[Python-Dev] Speeding up CPython 5-10%

Wed Jan 27 16:20:27 EST 2016

Hi Yury,

(Sorry for misspelling your name previously!)

> Yes, we'll need to add CALL_METHOD{_VAR|_KW|etc} opcodes to optimize all
> kind of method calls.  However, I'm not sure how big the impact will be,
> need to do more benchmarking.

I never did such fine grained analysis with MicroPython.  I don't
think there are many uses of * and ** that it'd be worth it, but
definitely there are lots of uses of plain keywords.  Also, you'd want
to consider how simple/complex it is to treat all these different
opcodes in the compiler.  For us, it's simpler to treat everything the
same.  Otherwise your LOAD_METHOD part of the compiler will need to
peek deep into the AST to see what kind of call it is.
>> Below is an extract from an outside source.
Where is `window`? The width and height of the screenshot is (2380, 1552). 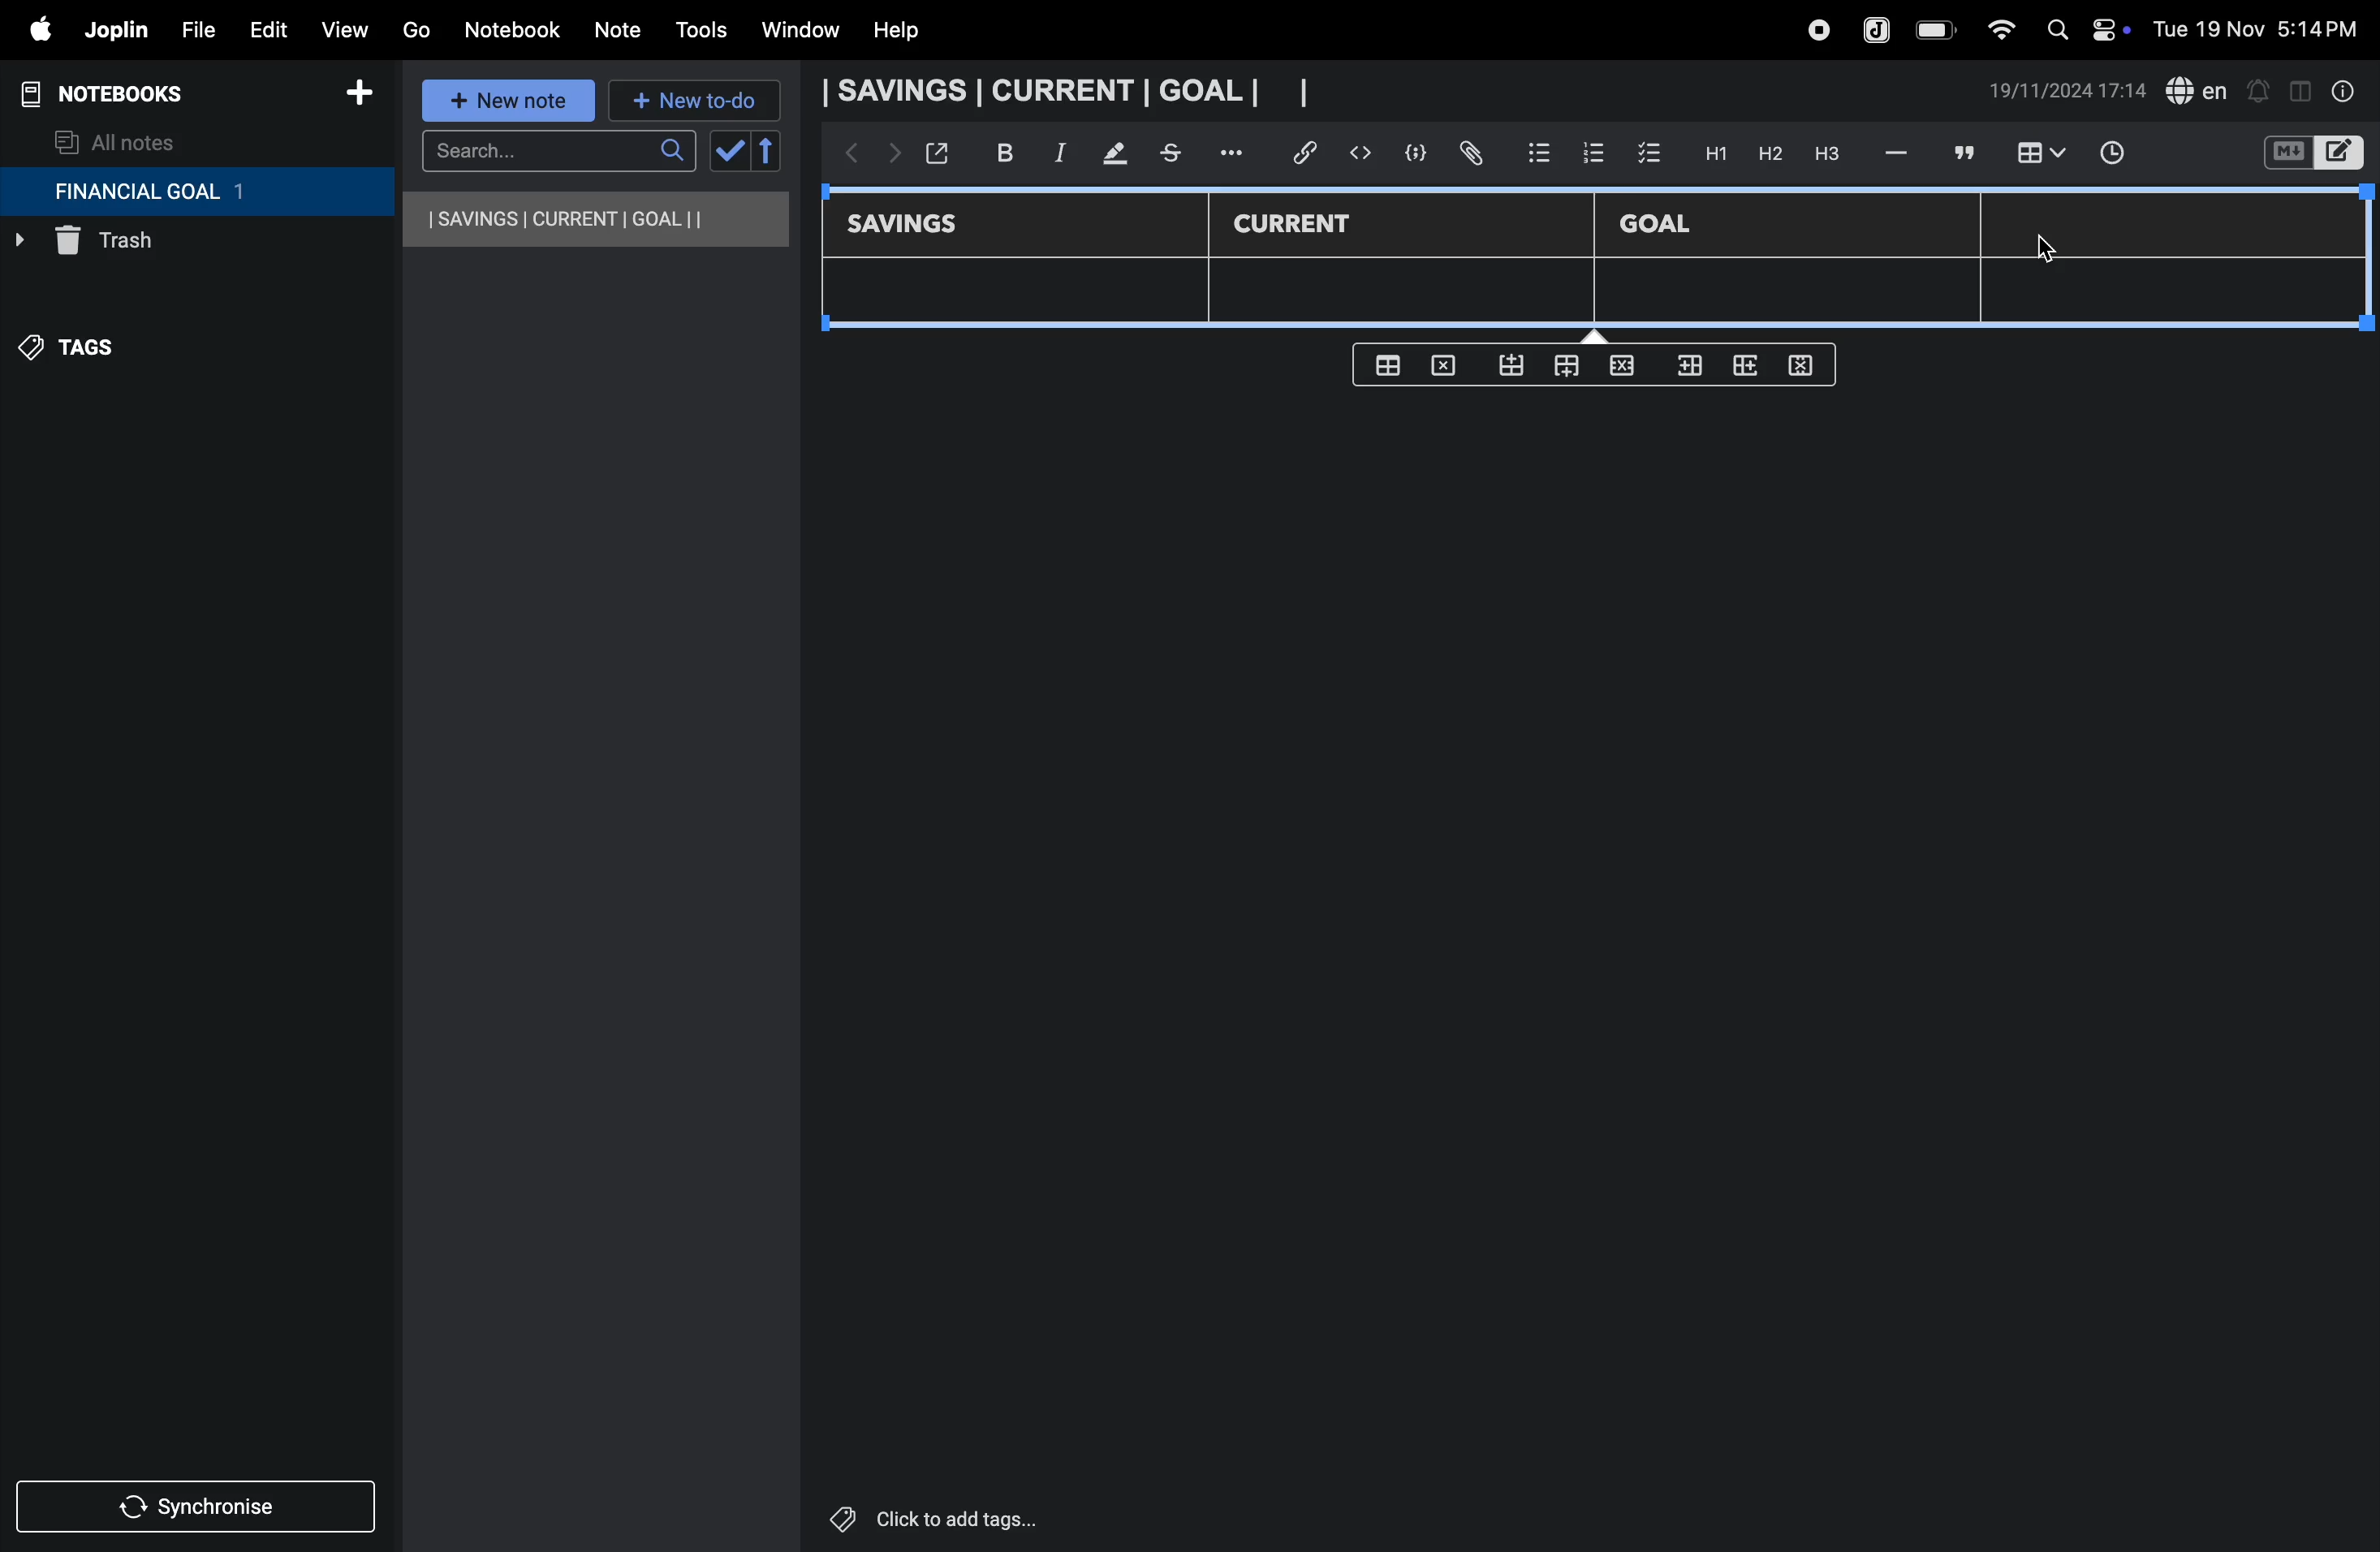 window is located at coordinates (798, 31).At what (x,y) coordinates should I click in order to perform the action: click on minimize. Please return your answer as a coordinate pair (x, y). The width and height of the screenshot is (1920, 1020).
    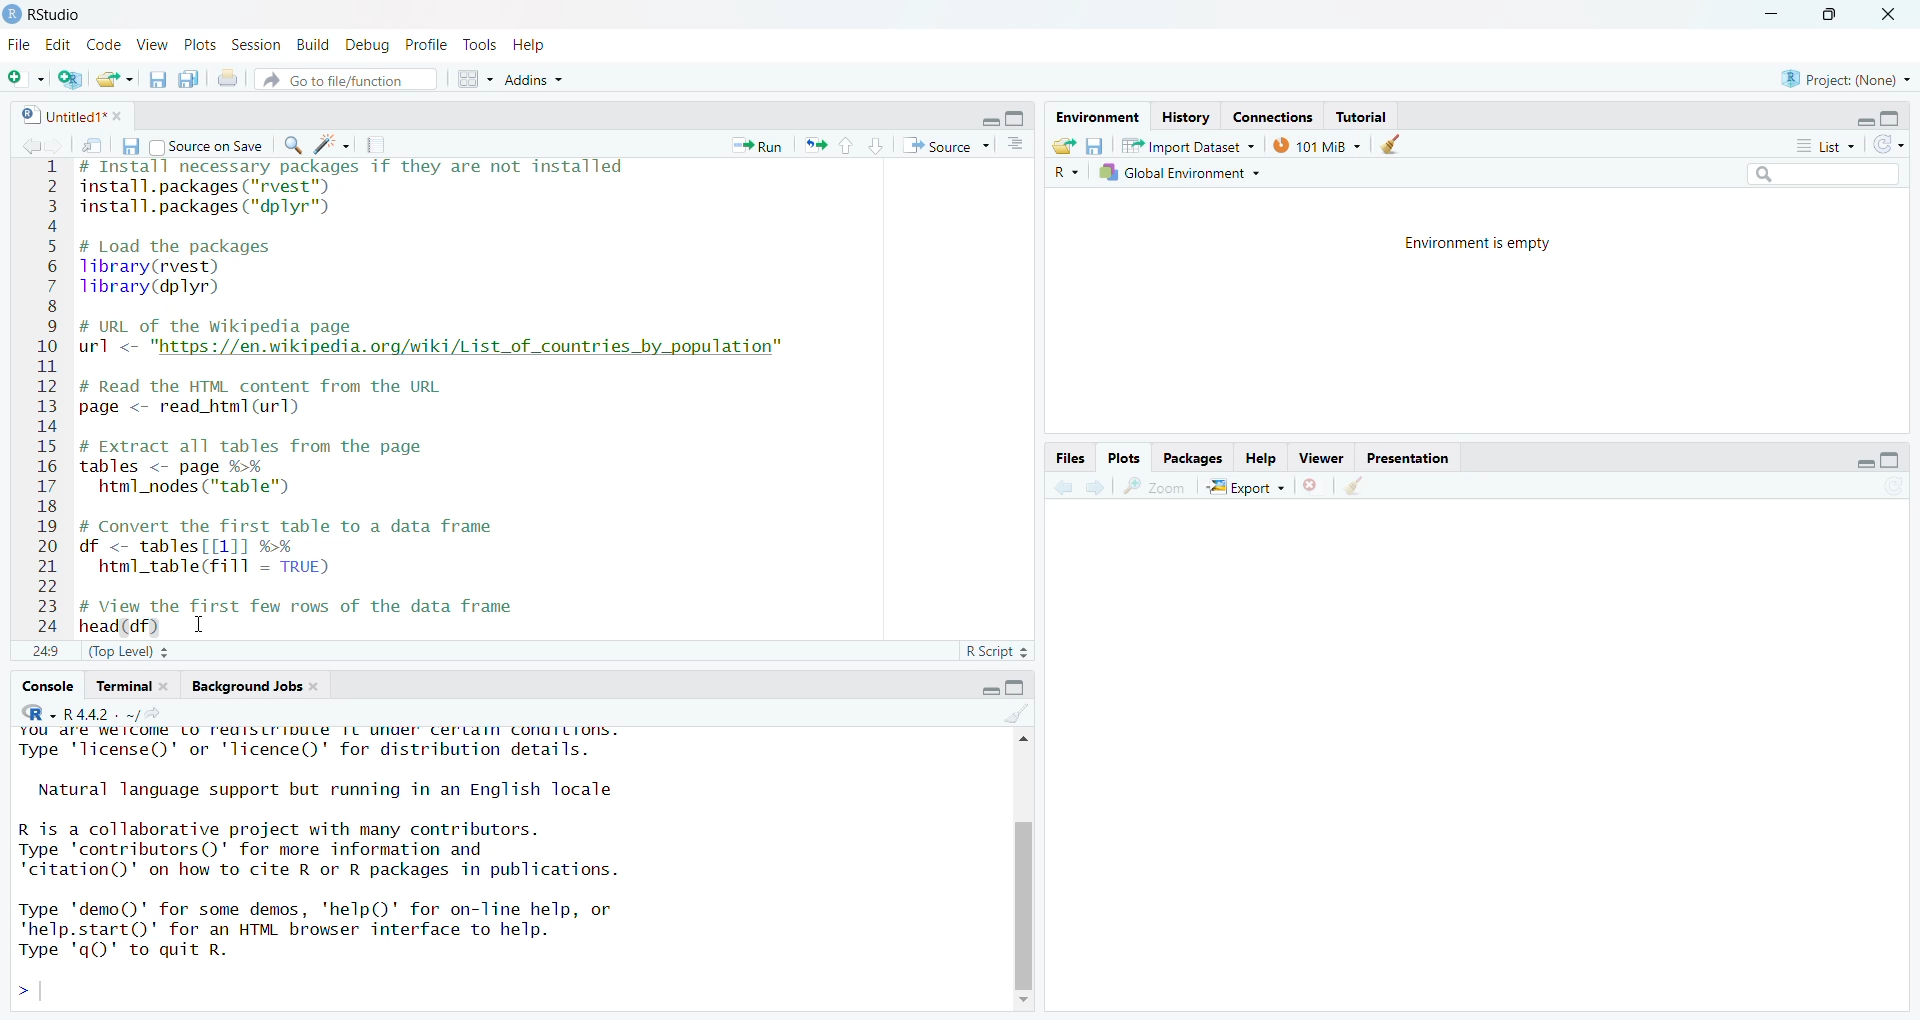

> BTW, how do you benchmark MicroPython?

Haha, good question!  Well, we use Pystone 1.2 (unmodified) to do
basic benchmarking, and find it to be quite good.  We track our code
live at:

http://micropython.org/resources/code-dashboard/

You can see there the red line, which is the Pystone result.  There
was a big jump around Jan 2015 which is when we introduced opcode
dictionary caching.  And since then it's been very gradually
increasing due to small optimisations here and there.

Pystone is actually a great benchmark for embedded systems because it
gives very reliable results there (almost zero variation across runs)
and if we can squeeze 5 more Pystones out with some change then we
know that it's a good optimisation (for efficiency at least).

For us, low RAM usage and small code size are the most important
factors, and we track those meticulously.  But in fact, smaller code
size quite often correlates with more efficient code because there's
less to execute and it fits in the CPU cache (at least on the
desktop).

We do have some other benchmarks, but they are highly specialised for
us.  For example, how fast can you bit bang a GPIO pin using pure
Python code.  Currently we get around 200kHz on a 168MHz MCU, which
shows that pure (Micro)Python code is about 100 times slower than C.

> That's a neat idea!  You're right, it does require bytecode to become
> writeable.  I considered implementing a similar strategy, but this would
> be a big change for CPython.  So I decided to minimize the impact of the
> patch and leave the opcodes untouched.

I think you need to consider "big" changes, especially ones like this
that can have a great (and good) impact.  But really, this is a
behind-the-scenes change that *should not* affect end users, and so
you should not have any second thoughts about doing it.  One problem I
see with CPython is that it exposes way too much to the user (both
Python programmer and C extension writer) and this hurts both language
evolution (you constantly need to provide backwards compatibility) and
ability to optimise.

Cheers,
Damien.